- **Task goal**: Among the lines below, copy exactly those from the one with "长岛市LIC房产开发引来新阶段 (268, 1718)" through the one with "俄美共同批评联大主席贝尔伯克 (675, 257)", counting both ends.

- **The records**:
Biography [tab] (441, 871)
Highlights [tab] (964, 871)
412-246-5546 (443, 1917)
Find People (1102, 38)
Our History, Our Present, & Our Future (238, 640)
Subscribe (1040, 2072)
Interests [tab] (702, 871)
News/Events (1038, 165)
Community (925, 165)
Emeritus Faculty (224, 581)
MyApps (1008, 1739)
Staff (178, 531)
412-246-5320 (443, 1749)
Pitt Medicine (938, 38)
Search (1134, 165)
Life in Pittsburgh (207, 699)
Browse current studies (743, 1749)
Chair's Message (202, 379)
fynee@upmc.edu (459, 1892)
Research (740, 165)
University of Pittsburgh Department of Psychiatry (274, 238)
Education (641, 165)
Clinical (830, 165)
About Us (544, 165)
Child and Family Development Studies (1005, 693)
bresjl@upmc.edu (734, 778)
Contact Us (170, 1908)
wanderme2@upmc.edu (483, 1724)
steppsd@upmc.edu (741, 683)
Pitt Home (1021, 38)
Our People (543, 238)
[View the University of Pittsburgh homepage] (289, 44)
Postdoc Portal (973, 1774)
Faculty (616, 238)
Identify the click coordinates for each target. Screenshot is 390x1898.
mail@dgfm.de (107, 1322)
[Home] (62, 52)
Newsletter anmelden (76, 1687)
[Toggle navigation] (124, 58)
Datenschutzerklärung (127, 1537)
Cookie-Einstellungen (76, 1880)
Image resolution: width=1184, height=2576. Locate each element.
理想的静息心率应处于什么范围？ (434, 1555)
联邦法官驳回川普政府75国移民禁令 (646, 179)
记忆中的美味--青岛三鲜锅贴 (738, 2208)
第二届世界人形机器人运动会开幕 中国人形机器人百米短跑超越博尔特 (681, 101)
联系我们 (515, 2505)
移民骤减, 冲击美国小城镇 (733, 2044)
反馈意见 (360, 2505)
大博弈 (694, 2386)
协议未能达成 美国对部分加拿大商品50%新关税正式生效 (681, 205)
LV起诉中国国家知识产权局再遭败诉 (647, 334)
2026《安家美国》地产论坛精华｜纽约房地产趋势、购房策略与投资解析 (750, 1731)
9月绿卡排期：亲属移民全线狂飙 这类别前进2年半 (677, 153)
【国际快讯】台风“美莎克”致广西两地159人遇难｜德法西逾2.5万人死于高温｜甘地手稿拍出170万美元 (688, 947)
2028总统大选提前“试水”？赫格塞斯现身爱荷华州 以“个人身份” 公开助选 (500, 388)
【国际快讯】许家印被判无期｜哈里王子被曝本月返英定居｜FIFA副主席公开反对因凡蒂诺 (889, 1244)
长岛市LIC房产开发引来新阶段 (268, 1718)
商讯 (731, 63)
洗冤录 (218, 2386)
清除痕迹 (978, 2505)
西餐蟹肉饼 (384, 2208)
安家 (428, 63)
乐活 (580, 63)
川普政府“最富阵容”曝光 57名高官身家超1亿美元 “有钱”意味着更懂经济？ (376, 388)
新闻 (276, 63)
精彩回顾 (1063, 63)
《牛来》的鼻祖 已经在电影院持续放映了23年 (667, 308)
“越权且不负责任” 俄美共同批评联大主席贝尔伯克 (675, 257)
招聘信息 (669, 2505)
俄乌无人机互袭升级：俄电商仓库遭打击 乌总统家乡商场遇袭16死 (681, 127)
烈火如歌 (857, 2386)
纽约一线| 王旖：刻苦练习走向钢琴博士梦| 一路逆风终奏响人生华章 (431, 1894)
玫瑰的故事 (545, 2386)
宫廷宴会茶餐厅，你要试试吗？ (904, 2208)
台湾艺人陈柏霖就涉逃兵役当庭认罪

- **Output for this exercise**:
长岛市LIC房产开发引来新阶段 (268, 1718)
商讯 (731, 63)
洗冤录 (218, 2386)
清除痕迹 (978, 2505)
西餐蟹肉饼 (384, 2208)
安家 (428, 63)
乐活 (580, 63)
川普政府“最富阵容”曝光 57名高官身家超1亿美元 “有钱”意味着更懂经济？ (376, 388)
新闻 (276, 63)
精彩回顾 (1063, 63)
《牛来》的鼻祖 已经在电影院持续放映了23年 (667, 308)
“越权且不负责任” 俄美共同批评联大主席贝尔伯克 (675, 257)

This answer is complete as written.